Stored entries

▼▼▼

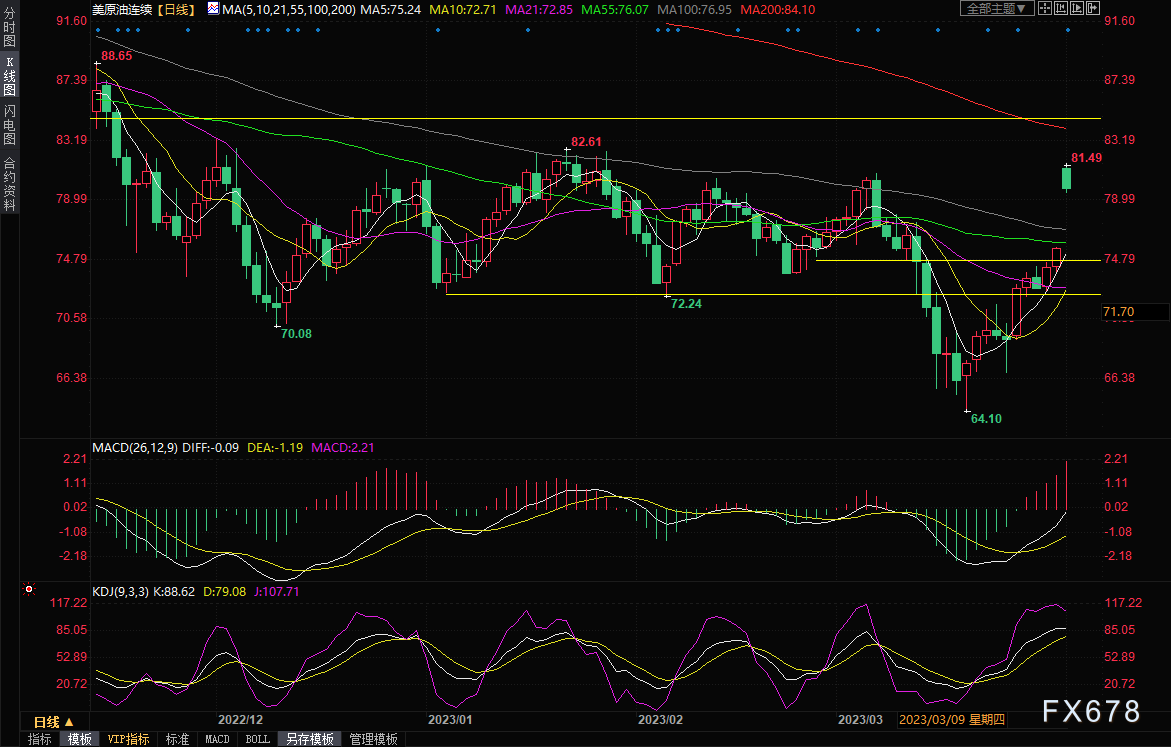
Task: Expand the 日线 period selector
Action: (x=54, y=721)
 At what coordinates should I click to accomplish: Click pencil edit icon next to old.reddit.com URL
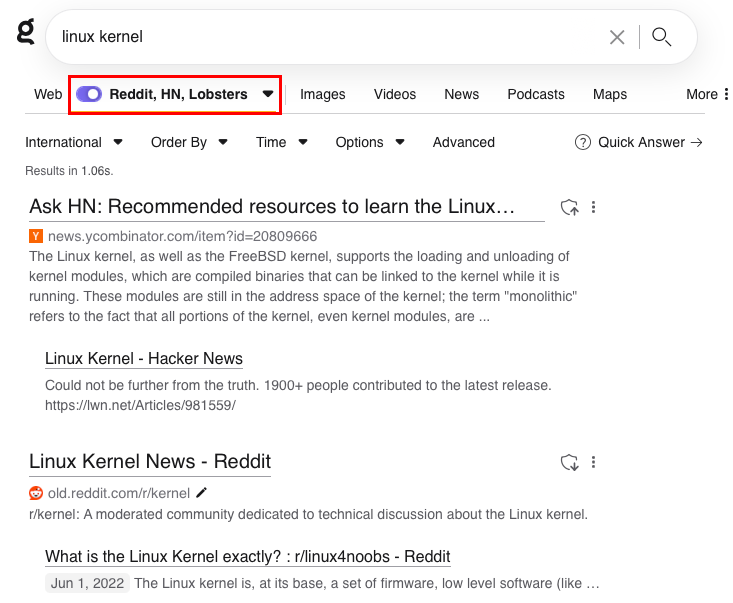[x=202, y=493]
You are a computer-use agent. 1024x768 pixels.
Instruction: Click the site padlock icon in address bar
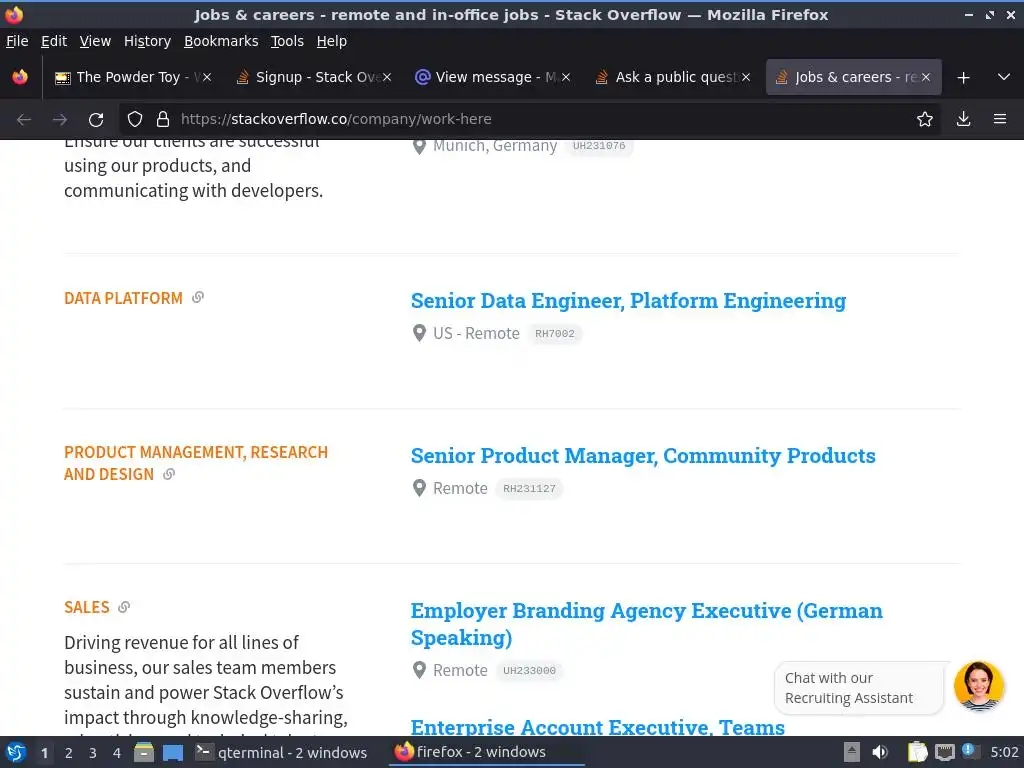[163, 119]
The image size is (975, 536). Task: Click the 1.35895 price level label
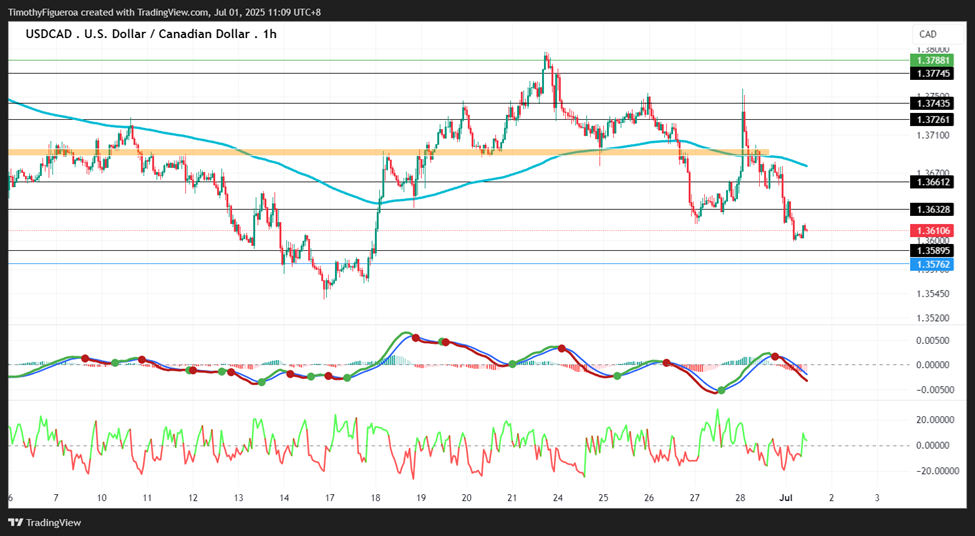pyautogui.click(x=931, y=251)
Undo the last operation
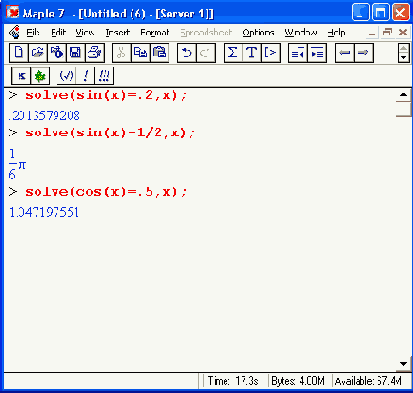The width and height of the screenshot is (413, 393). [x=187, y=53]

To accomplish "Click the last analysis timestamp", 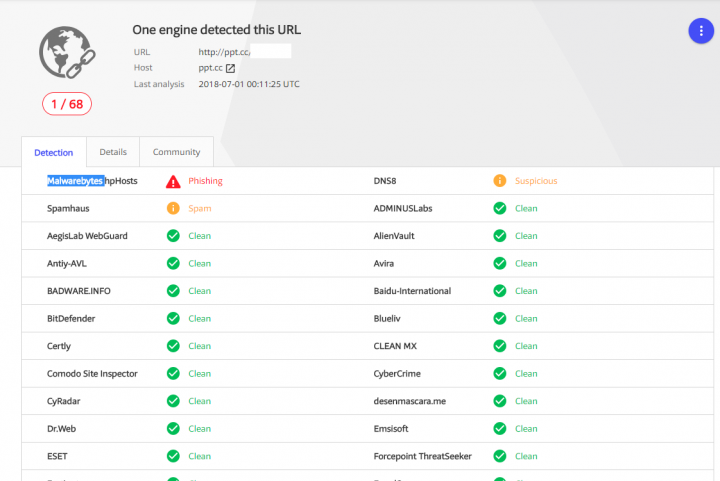I will pyautogui.click(x=249, y=84).
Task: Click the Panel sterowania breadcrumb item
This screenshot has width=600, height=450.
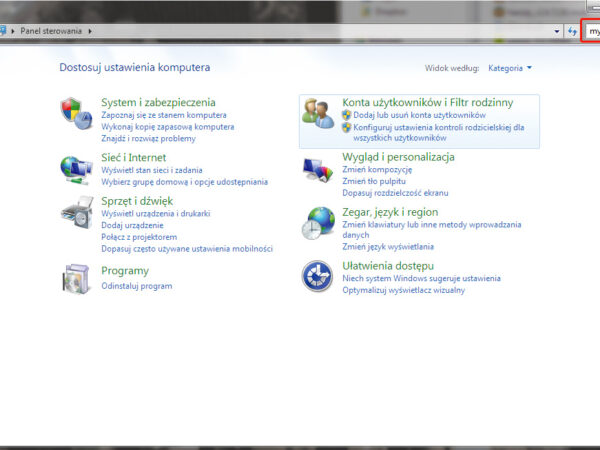Action: click(51, 31)
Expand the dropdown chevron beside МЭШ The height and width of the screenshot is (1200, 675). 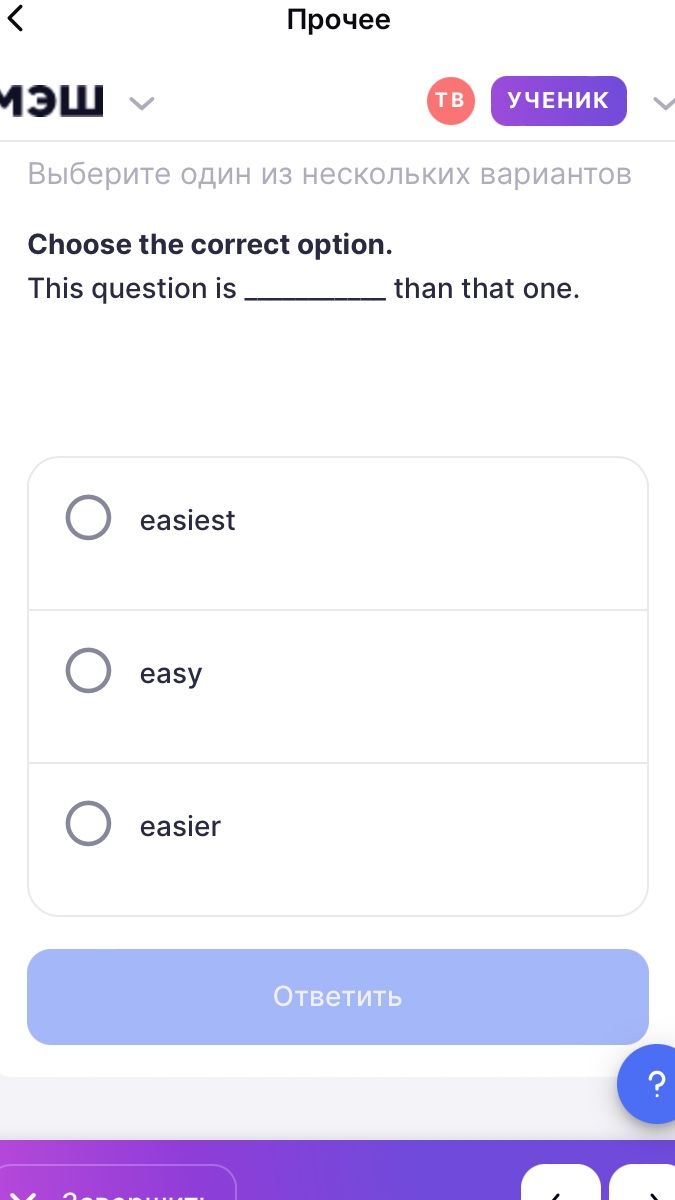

▲▲▲

- INSTRUCTIONS TO FOLLOW
Give back word for word the lines from the one containing "Task: Click the Panel" through the final line of the data above. Pictures are to be left out.

- WORKED SOLUTION
Task: Click the Panel sterowania breadcrumb item
This screenshot has width=600, height=450.
Action: click(51, 31)
Expand the dropdown chevron beside МЭШ The height and width of the screenshot is (1200, 675). 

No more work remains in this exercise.